[Written task] Edit the data below by replacing "Eggplant Parm" with "Chicken Parm" and keep every other line unchanged.

[Supplied material]
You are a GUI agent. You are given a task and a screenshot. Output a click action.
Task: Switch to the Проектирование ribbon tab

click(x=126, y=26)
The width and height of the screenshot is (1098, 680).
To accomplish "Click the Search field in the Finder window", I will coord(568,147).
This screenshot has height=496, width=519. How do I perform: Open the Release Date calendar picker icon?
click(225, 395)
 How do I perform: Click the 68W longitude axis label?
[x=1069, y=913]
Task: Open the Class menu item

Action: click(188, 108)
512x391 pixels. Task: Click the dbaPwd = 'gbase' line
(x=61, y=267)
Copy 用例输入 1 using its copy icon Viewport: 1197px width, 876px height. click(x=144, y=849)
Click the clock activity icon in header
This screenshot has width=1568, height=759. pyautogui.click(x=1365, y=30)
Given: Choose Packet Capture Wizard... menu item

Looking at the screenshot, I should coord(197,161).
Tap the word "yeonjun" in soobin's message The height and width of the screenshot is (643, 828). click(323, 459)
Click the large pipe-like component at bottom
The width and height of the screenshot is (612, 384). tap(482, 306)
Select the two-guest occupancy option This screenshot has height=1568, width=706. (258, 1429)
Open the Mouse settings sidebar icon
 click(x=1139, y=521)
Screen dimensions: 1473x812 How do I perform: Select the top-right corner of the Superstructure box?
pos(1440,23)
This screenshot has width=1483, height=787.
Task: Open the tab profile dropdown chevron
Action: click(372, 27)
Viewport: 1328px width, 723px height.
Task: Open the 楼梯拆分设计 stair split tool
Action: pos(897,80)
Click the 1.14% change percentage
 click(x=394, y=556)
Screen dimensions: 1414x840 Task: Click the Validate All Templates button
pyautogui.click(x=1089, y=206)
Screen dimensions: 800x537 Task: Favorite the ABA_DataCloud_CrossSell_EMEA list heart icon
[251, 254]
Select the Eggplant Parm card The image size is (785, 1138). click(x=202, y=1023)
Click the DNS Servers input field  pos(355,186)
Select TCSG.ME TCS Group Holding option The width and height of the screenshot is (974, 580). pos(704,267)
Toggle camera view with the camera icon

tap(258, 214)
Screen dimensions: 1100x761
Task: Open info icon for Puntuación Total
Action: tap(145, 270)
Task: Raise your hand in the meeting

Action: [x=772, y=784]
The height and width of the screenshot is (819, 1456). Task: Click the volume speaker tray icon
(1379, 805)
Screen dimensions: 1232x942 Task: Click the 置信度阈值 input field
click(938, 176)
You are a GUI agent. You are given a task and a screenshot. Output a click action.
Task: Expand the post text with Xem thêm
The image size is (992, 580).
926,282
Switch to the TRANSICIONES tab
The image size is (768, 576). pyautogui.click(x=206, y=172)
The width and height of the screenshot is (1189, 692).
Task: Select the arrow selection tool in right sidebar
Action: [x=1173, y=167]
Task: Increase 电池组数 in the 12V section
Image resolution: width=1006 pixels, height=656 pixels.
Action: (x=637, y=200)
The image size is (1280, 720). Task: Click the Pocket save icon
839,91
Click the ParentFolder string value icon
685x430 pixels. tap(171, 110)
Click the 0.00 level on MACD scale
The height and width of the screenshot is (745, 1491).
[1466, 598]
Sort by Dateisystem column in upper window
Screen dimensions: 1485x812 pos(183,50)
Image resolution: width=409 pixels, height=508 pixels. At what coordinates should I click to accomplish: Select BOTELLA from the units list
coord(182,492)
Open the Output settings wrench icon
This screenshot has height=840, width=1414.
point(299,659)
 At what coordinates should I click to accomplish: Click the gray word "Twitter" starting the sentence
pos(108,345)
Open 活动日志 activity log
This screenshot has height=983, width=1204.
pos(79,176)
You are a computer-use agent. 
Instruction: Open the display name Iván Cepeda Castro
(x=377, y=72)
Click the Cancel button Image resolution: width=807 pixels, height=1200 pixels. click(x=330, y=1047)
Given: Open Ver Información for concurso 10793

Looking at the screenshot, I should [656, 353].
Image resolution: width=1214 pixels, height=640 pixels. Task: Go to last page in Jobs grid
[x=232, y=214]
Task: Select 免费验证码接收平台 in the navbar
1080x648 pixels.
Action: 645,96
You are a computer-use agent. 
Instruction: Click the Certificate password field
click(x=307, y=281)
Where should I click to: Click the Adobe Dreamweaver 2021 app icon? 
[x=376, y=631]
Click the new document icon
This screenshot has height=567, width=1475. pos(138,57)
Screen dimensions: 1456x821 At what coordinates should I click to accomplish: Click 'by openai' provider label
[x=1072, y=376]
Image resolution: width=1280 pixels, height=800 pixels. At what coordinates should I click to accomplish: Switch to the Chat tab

[The result]
You are a GUI agent. You are given a task and a screenshot. Output a click action.
Task: Switch to the Проектирование ribbon tab

click(x=126, y=26)
The width and height of the screenshot is (1098, 680).
To accomplish "Click the Search field in the Finder window", I will coord(568,147).
This screenshot has height=496, width=519. How do I perform: Open the Release Date calendar picker icon?
click(225, 395)
 How do I perform: Click the 68W longitude axis label?
[x=1069, y=913]
Task: Open the Class menu item

Action: click(188, 108)
512x391 pixels. Task: Click the dbaPwd = 'gbase' line
(x=61, y=267)
Copy 用例输入 1 using its copy icon Viewport: 1197px width, 876px height. click(x=144, y=849)
Click the clock activity icon in header
This screenshot has width=1568, height=759. pyautogui.click(x=1365, y=30)
Given: Choose Packet Capture Wizard... menu item

Looking at the screenshot, I should coord(197,161).
Tap the word "yeonjun" in soobin's message The height and width of the screenshot is (643, 828). click(323, 459)
Click the large pipe-like component at bottom
The width and height of the screenshot is (612, 384). tap(482, 306)
Select the two-guest occupancy option This screenshot has height=1568, width=706. (258, 1429)
Open the Mouse settings sidebar icon
 click(x=1139, y=521)
Screen dimensions: 1473x812 How do I perform: Select the top-right corner of the Superstructure box?
pos(1440,23)
This screenshot has width=1483, height=787.
Task: Open the tab profile dropdown chevron
Action: click(372, 27)
Viewport: 1328px width, 723px height.
Task: Open the 楼梯拆分设计 stair split tool
Action: pos(897,80)
Click the 1.14% change percentage
 click(x=394, y=556)
Screen dimensions: 1414x840 Task: Click the Validate All Templates button
pyautogui.click(x=1089, y=206)
Screen dimensions: 800x537 Task: Favorite the ABA_DataCloud_CrossSell_EMEA list heart icon
[251, 254]
Select the Chicken Parm card The image size is (785, 1138). click(x=202, y=1023)
Click the DNS Servers input field  pos(355,186)
Select TCSG.ME TCS Group Holding option The width and height of the screenshot is (974, 580). pos(704,267)
Toggle camera view with the camera icon

tap(258, 214)
Screen dimensions: 1100x761
Task: Open info icon for Puntuación Total
Action: tap(145, 270)
Task: Raise your hand in the meeting

Action: [x=772, y=784]
The height and width of the screenshot is (819, 1456). Task: Click the volume speaker tray icon
(1379, 805)
Screen dimensions: 1232x942 Task: Click the 置信度阈值 input field
click(938, 176)
You are a GUI agent. You are given a task and a screenshot. Output a click action.
Task: Expand the post text with Xem thêm
The image size is (992, 580).
926,282
Switch to the TRANSICIONES tab
The image size is (768, 576). pyautogui.click(x=206, y=172)
The width and height of the screenshot is (1189, 692).
Task: Select the arrow selection tool in right sidebar
Action: [x=1173, y=167]
Task: Increase 电池组数 in the 12V section
Image resolution: width=1006 pixels, height=656 pixels.
Action: (x=637, y=200)
The image size is (1280, 720). Task: Click the Pocket save icon
839,91
Click the ParentFolder string value icon
685x430 pixels. tap(171, 110)
Click the 0.00 level on MACD scale
The height and width of the screenshot is (745, 1491).
[1466, 598]
Sort by Dateisystem column in upper window
Screen dimensions: 1485x812 pos(183,50)
Image resolution: width=409 pixels, height=508 pixels. At what coordinates should I click to accomplish: Select BOTELLA from the units list
coord(182,492)
Open the Output settings wrench icon
This screenshot has height=840, width=1414.
point(299,659)
 At what coordinates should I click to accomplish: Click the gray word "Twitter" starting the sentence
pos(108,345)
Open 活动日志 activity log
This screenshot has height=983, width=1204.
pos(79,176)
You are a computer-use agent. 
Instruction: Open the display name Iván Cepeda Castro
(x=377, y=72)
Click the Cancel button Image resolution: width=807 pixels, height=1200 pixels. click(x=330, y=1047)
Given: Open Ver Información for concurso 10793

Looking at the screenshot, I should [656, 353].
Image resolution: width=1214 pixels, height=640 pixels. Task: Go to last page in Jobs grid
[x=232, y=214]
Task: Select 免费验证码接收平台 in the navbar
1080x648 pixels.
Action: 645,96
You are a computer-use agent. 
Instruction: Click the Certificate password field
click(x=307, y=281)
Where should I click to: Click the Adobe Dreamweaver 2021 app icon? 
[x=376, y=631]
Click the new document icon
This screenshot has height=567, width=1475. pos(138,57)
Screen dimensions: 1456x821 At what coordinates should I click to accomplish: Click 'by openai' provider label
[x=1072, y=376]
Image resolution: width=1280 pixels, height=800 pixels. At what coordinates should I click to accomplish: Switch to the Chat tab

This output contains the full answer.